Trinkwasser fürs Krisengebiet

von Redaktion

Ehrenamtliche bringen Aufbereitungsanlage in den Westen

Flintsbach – Schwere Schäden verursachte jüngst das Hochwasser im Westen Deutschlands. Besonders schwer traf es dabei die Länder Nordrhein-Westfalen und Rheinland-Pfalz, wo innerhalb weniger Stunden Straßen zu reißenden Flüssen wurden. Noch immer sind Teile des Katastrophengebiets von der Wasser- und Stromversorgung abgeschnitten.
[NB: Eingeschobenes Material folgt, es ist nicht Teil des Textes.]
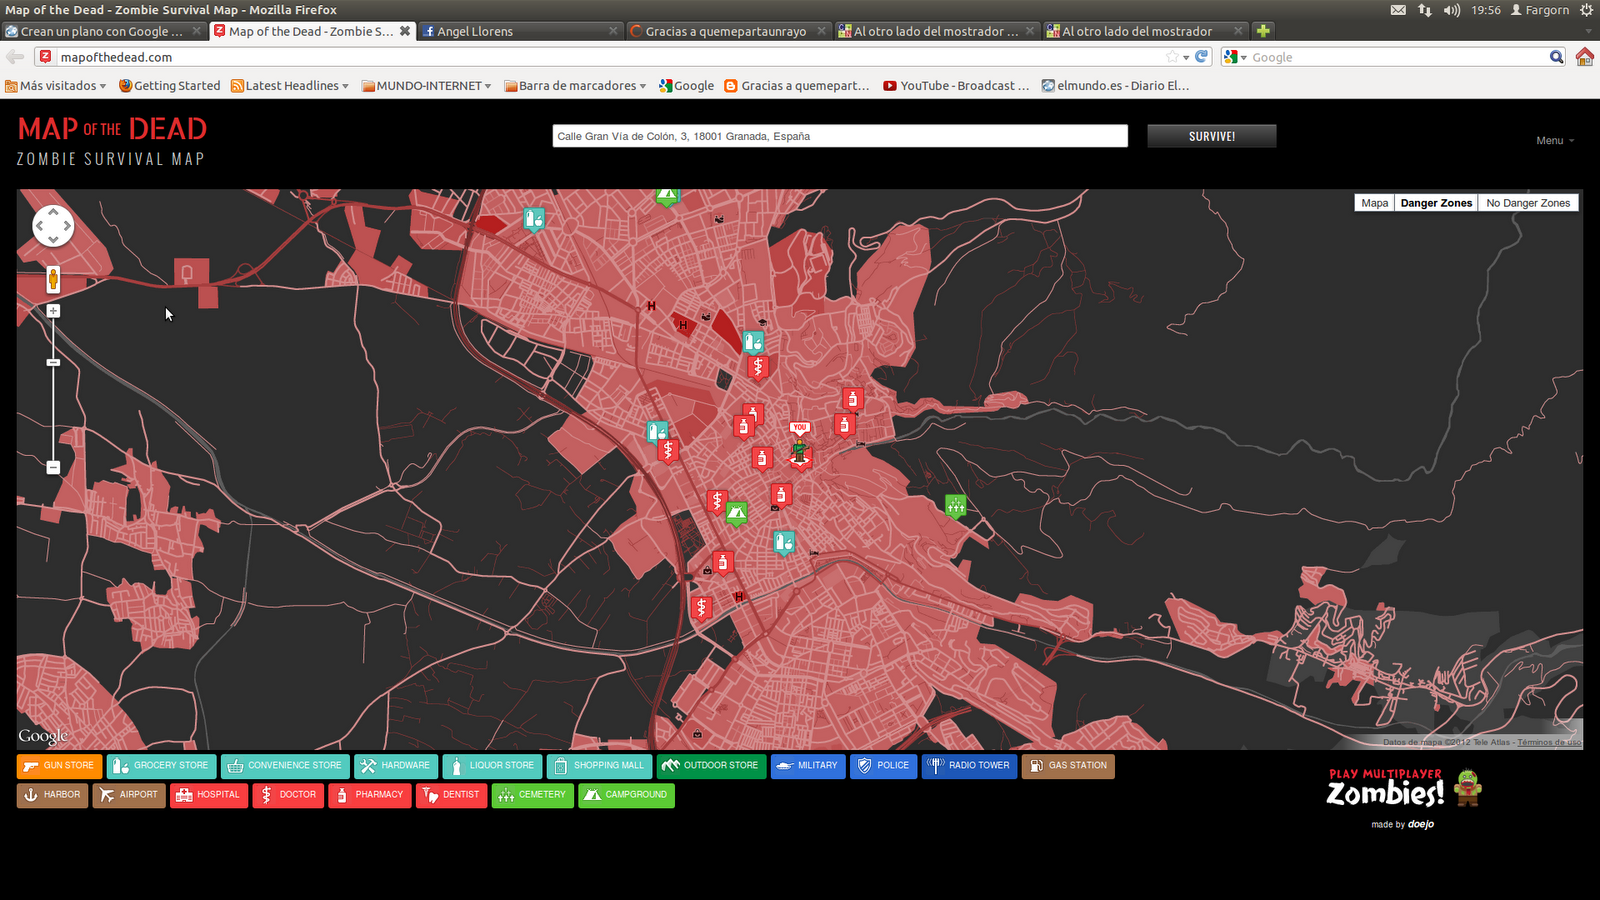Enable the No Danger Zones view
This screenshot has width=1600, height=900.
pyautogui.click(x=1528, y=202)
Um den Betroffenen schneller wieder Zugang zu sauberem Trinkwasser zu ermöglichen, rückte jetzt der Gerätewagen der Ambulanz Rosenheim aus: Zwei erfahrene Katastrophenschutzkräfte der Vereine Ambulanz Rosenheim und NAVIS unterstützten ehrenamtlich bei der Logistik und transportierten eine Trinkwasseraufbereitungsanlage in das Schadensgebiet. Die Filtrationsmembran in der Anlage befreit rund 5000 Liter Wasser pro Stunde von Partikeln und Organismen. Die Menge ist somit ausreichend, Hunderte Menschen in der betroffenen Gegend zu versorgen.

Finanziert wurde die Hilfsaktion rein durch Spenden. Da die Kosten für den Transport jedoch noch nicht gedeckt sind, hoffen die Vereinsverantwortlichen auf weitere Spenden seitens der Bürger.